For the purposes of clause 35.3(b), any Lender which notifies the Agent of a wish or intention to abstain on any particular issue shall be treated as if it had not responded.

 

  (d)

Clauses 35.3(b) and 35.3(c) shall not apply in relation to those matters referred to in, or the subject of, clause 43.2 (Exceptions).

 

35.4

Conflicts

 

  (a)

The Borrowers acknowledge that any Arranger and its parent undertaking, subsidiary undertakings and fellow subsidiary undertakings (together an Arranger Group) may be providing debt finance, equity capital or other services (including financial advisory services) to other persons with which the Borrowers may have conflicting interests in respect of the Facilities or otherwise.

 

  (b)

No member of an Arranger Group shall use confidential information gained from any Obligor by virtue of the Facilities or its relationships with any Obligor in connection with their performance of services for other persons. This shall not, however, affect any obligations that any member of an Arranger Group has as Agent in respect of the Finance Documents.

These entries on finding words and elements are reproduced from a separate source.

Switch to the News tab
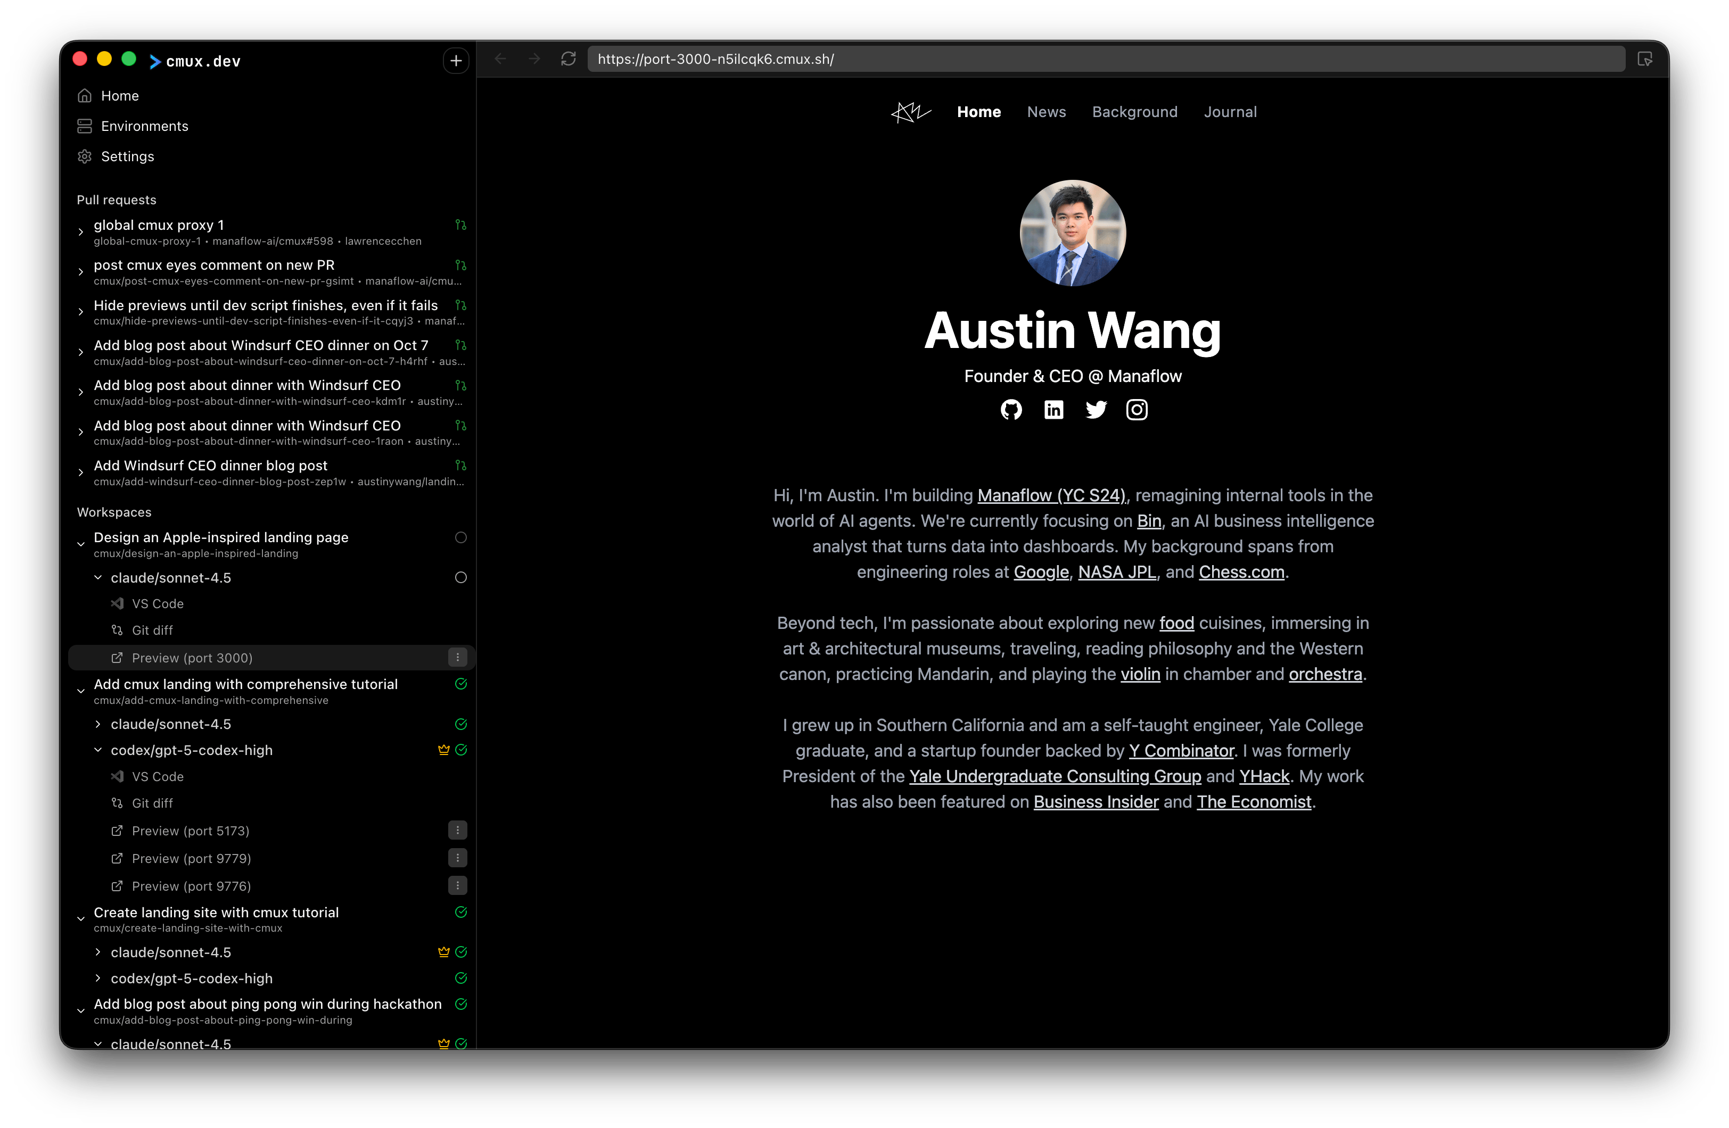 pos(1046,111)
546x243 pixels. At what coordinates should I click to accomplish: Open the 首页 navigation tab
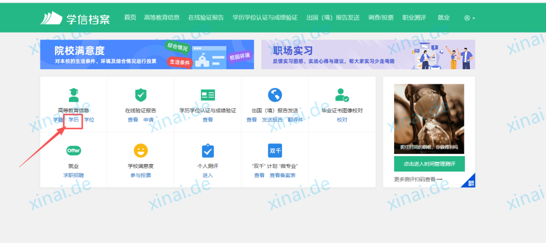click(x=130, y=18)
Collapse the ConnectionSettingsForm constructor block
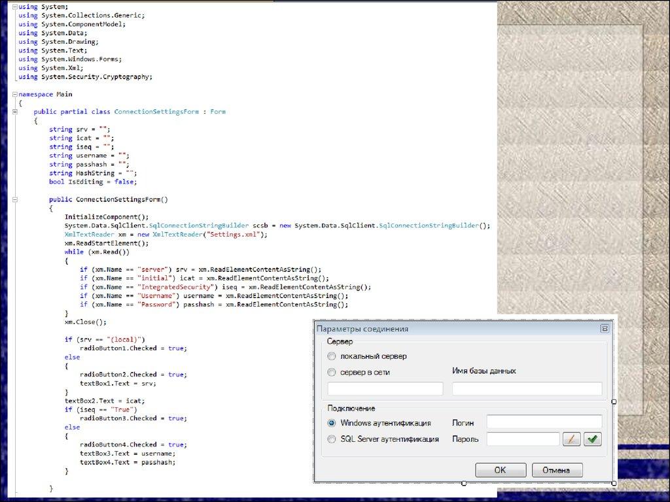Image resolution: width=670 pixels, height=502 pixels. point(15,199)
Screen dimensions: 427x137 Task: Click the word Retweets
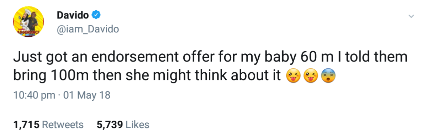[x=63, y=125]
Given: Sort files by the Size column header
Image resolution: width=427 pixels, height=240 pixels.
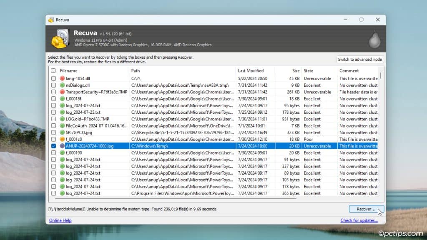Looking at the screenshot, I should [294, 70].
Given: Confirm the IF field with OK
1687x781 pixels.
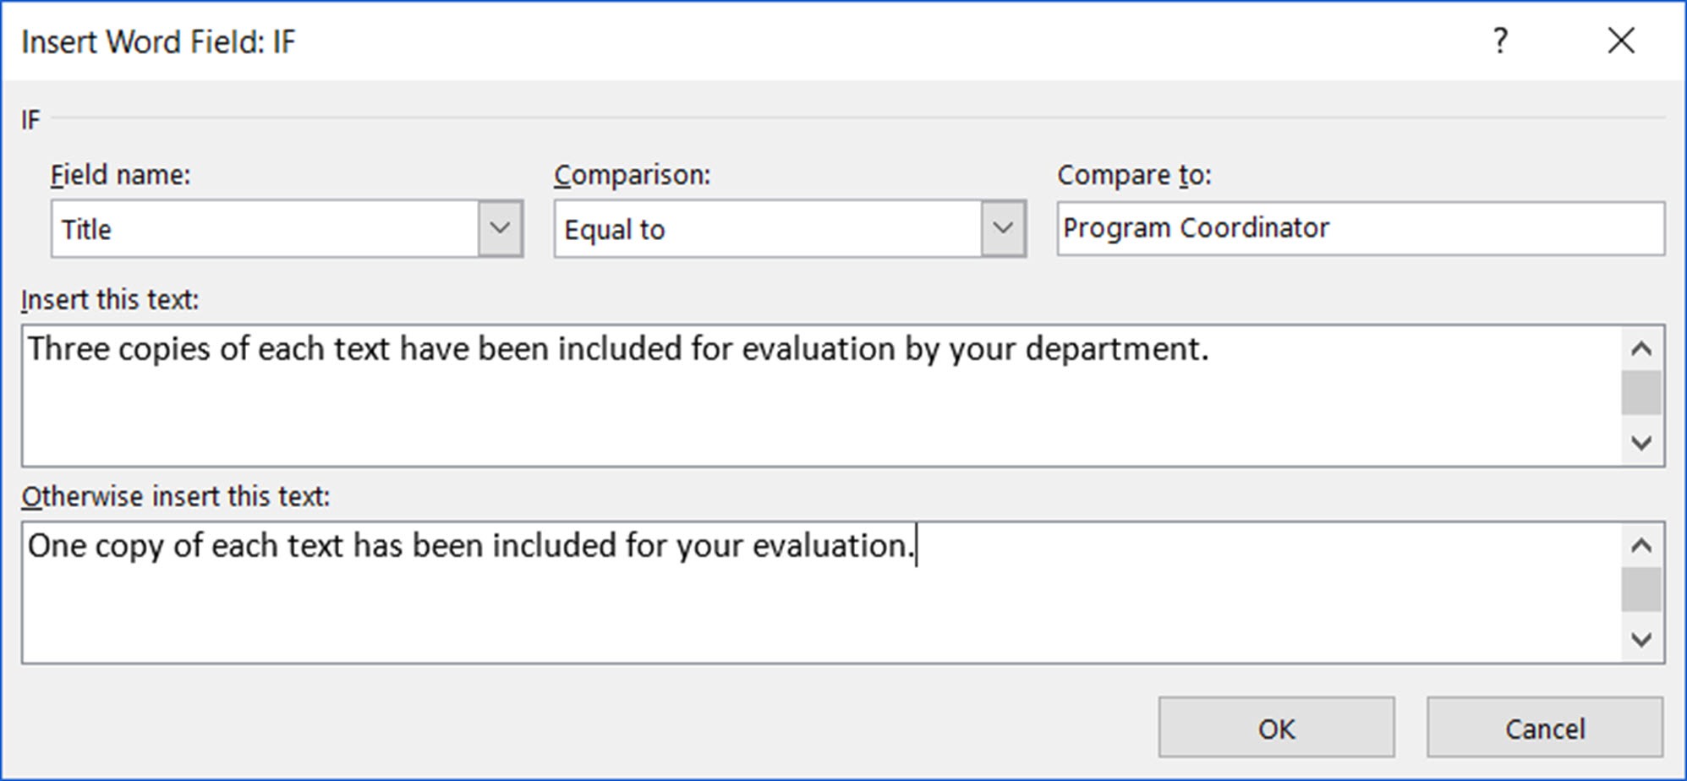Looking at the screenshot, I should 1276,728.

The Borrowers also acknowledge that no member of an Arranger Group has any obligation to use or furnish to any Obligor information obtained from other persons for their benefit.

 

  (c)

The terms parent undertaking, subsidiary undertaking and fellow subsidiary undertaking when used in this clause have the meaning given to them in sections 1161 and 1162 of the Companies Act 2006.

 

36

Sharing among the Finance Parties

 

36.1

Payments to Finance Parties

If a Finance Party (a Recovering Finance Party) receives or recovers any amount from an Obligor other than in accordance with clause 37 (Payment mechanics) (a Recovered Amount) and applies that amount to a payment due under the Finance Documents then:

 

  (a)

the Recovering Finance Party shall, within three Business Days, notify details of the receipt or recovery, to the Agent;

 

  (b)

the Agent shall determine whether the receipt or recovery is in excess of the amount the Recovering Finance Party would have been paid had the receipt or recovery been received or made by the Agent and distributed in accordance with clause 37 (Payment mechanics), without taking account of any Tax which would be imposed on the Agent in relation to the receipt, recovery or distribution; and

 

  (c)

the Recovering Finance Party shall, within three Business Days of demand by the Agent, pay to the Agent an amount (the Sharing Payment) equal to such receipt or recovery less any amount which the Agent determines may be retained by the Recovering Finance Party as its share of any payment to be made, in accordance with clause 37.5 (Partial payments).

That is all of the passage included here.